Why Boundary Enforcement?
Data pipelines rarely fail in obvious ways. More often, quality degrades silently: an upstream team adds a column and reorders the schema, a third-party API starts returning nulls in a field that was always populated, or a subtle join bug duplicates rows without raising any exception. These failures propagate downstream and compound, making root-cause analysis painful.
Even with a perfectly correct transformation, data quality can degrade if:
Upstream data changes shape, types, or semantics without notice
A transform introduces bugs (null propagation, incorrect joins, off-by-one errors)
Schema drift occurs silently over time
External data sources degrade in quality between scheduled runs
Boundary enforcement addresses these problems by placing validation checkpoints at the two places that matter most: the entry point and the exit point of your transformation. By validating at both boundaries, you can:
Catch upstream issues early: before they enter your transform and corrupt derived tables
Detect transform bugs: by verifying output against a separate contract defined independently
Short-circuit expensive processing: fail fast when source data is invalid, saving compute
Generate compliance evidence: produce audit-ready reports showing data quality at each stage
Assign accountability: source contracts belong to producers, target contracts to consumers
This dual-boundary model makes it possible to distinguish between “the data I received was bad” and “my code introduced a bug”. This is a distinction that a single-point validation cannot make.
Creating a Pipeline
A Pipeline needs at least one contract (source, target, or both). In practice, most pipelines define both contracts because that gives you full boundary coverage. However, there are legitimate cases for single-boundary pipelines (covered later in this guide).

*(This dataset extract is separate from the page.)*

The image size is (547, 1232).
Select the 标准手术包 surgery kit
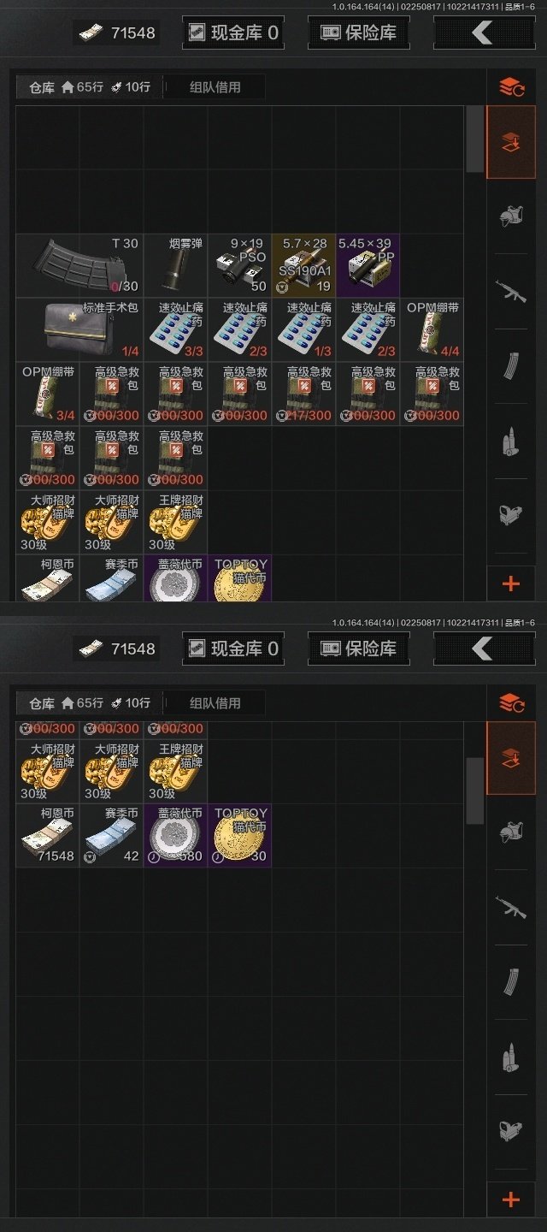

The example below demonstrates a real-world pattern: a transaction processing pipeline that receives raw financial data in one format (amounts in cents, all fields as raw strings) and produces clean, normalized output (amounts in decimal dollars, validated types). Notice how the source and target contracts encode fundamentally different expectations about the data’s shape and values (this is intentional). The source contract reflects what your upstream system actually produces, while the target contract reflects what downstream consumers need.
import pointblank as pbimport polars as pl# Define the source contract (what raw data must look like)source_contract = pb.Contract( name="raw_transactions", direction="source", schema=pb.Schema( txn_id="String", amount_cents="Int64", currency="String", timestamp="String", ), steps=[ pb.Step("col_vals_not_null", columns=["txn_id", "amount_cents", "currency"]), pb.Step("col_vals_ge", columns="amount_cents", value=0), pb.Step("col_vals_in_set", columns="currency", set=["USD", "EUR", "GBP", "JPY"]), pb.Step("rows_distinct", columns_subset=["txn_id"]), ], version="1.0.0", owner="ingestion-team",)# Define the target contract (what clean data must look like)target_contract = pb.Contract( name="clean_transactions", direction="target", schema=pb.Schema( txn_id="String", currency="String", timestamp="String", amount="Float64", ), steps=[ pb.Step("col_vals_not_null", columns=["txn_id", "amount", "currency", "timestamp"]), pb.Step("col_vals_gt", columns="amount", value=0), pb.Step("col_vals_between", columns="amount", left=0.01, right=100_000.0), pb.Step("rows_distinct", columns_subset=["txn_id"]), ], version="1.0.0", consumers=["analytics-team", "fraud-team"],)# Create the pipelinepipeline = pb.Pipeline( source=source_contract, target=target_contract, label="Transaction Processing Pipeline",)print(pipeline)
The Pipeline.run() method executes the full boundary enforcement workflow in a single call. This is the primary way to use a pipeline: you hand it your input data and a transform function, and it handles the validation orchestration for you. The method follows a strict three-step sequence:
Validate source data against the source contract
Execute your transform function (only if source validation passes)
Validate the output against the target contract
This ordering is deliberate. By validating the source before running the transform, you avoid wasting compute on data that was already invalid. And by validating the target after the transform, you confirm that your code produced output matching your guarantees.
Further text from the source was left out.